Task instructions: Please rewrite the listing from the line with "Task: Click the 2 m quantity value" up to and including the line with "Action: [x=572, y=327]", swapping "quantity value" for "quantity entry" and changing nothing else. Leave the pictures out of your answer.

Available data:
***
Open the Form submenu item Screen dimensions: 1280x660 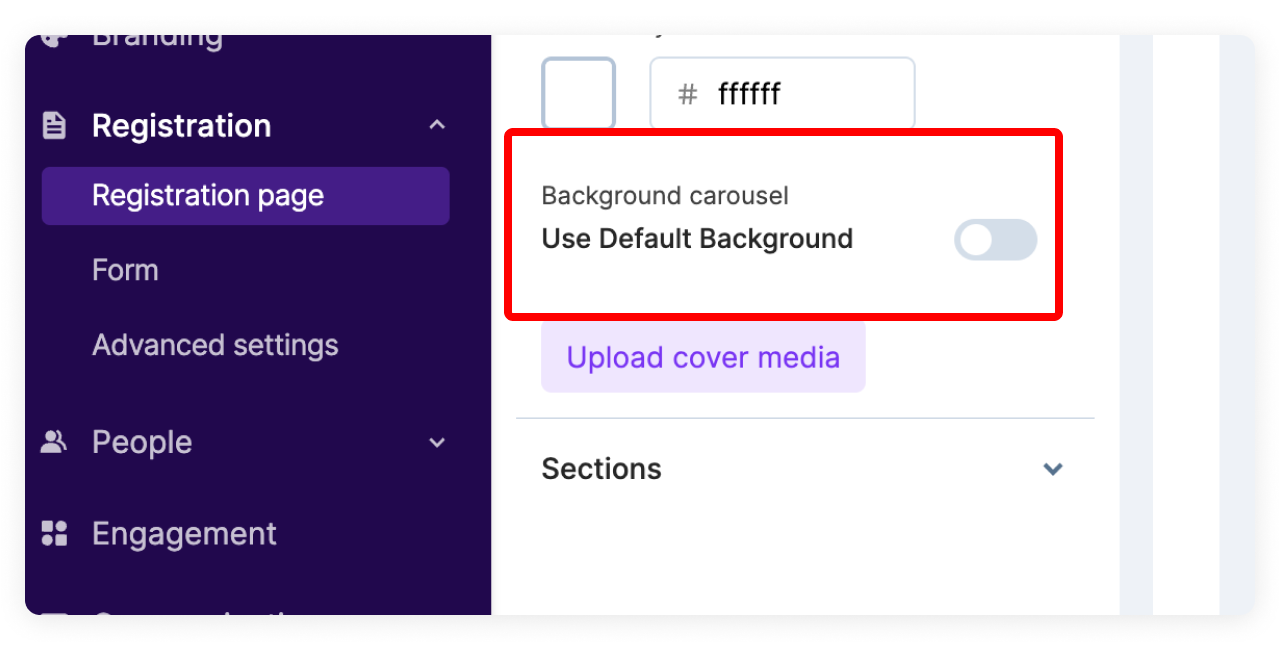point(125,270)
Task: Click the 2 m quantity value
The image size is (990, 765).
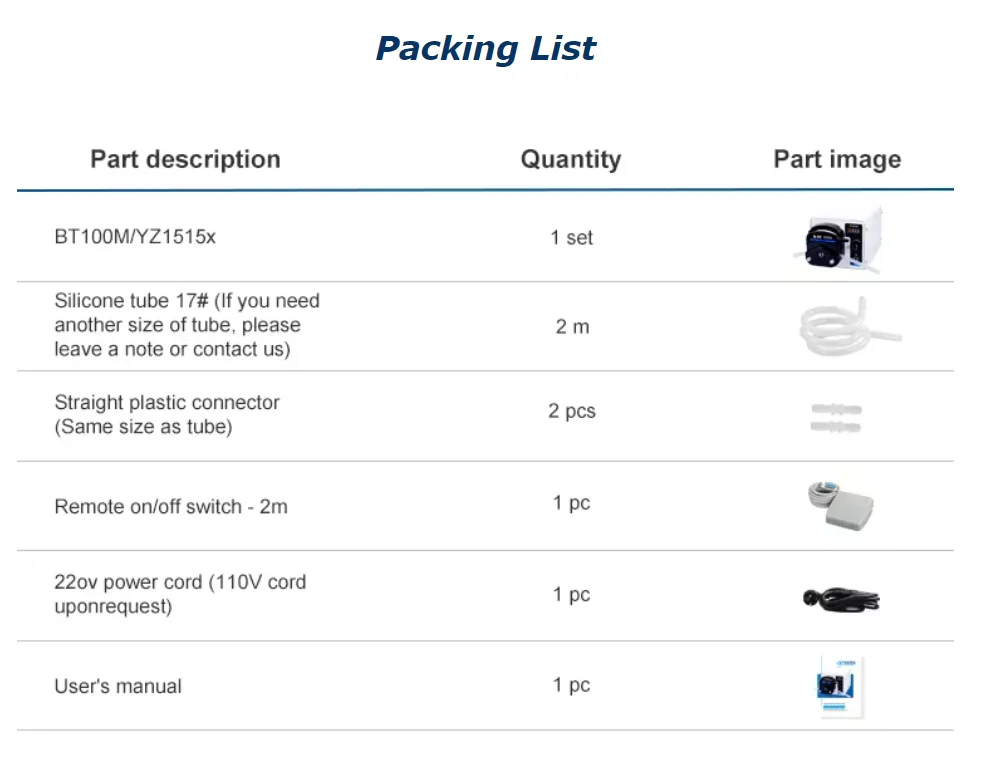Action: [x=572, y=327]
***
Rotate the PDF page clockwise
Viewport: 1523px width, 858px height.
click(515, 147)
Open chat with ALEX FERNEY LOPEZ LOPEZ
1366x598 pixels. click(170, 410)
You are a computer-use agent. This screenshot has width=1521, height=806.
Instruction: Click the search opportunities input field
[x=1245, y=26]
***
Task response:
Task: Click the 2 m quantity entry
The image size is (990, 765).
Action: [x=572, y=327]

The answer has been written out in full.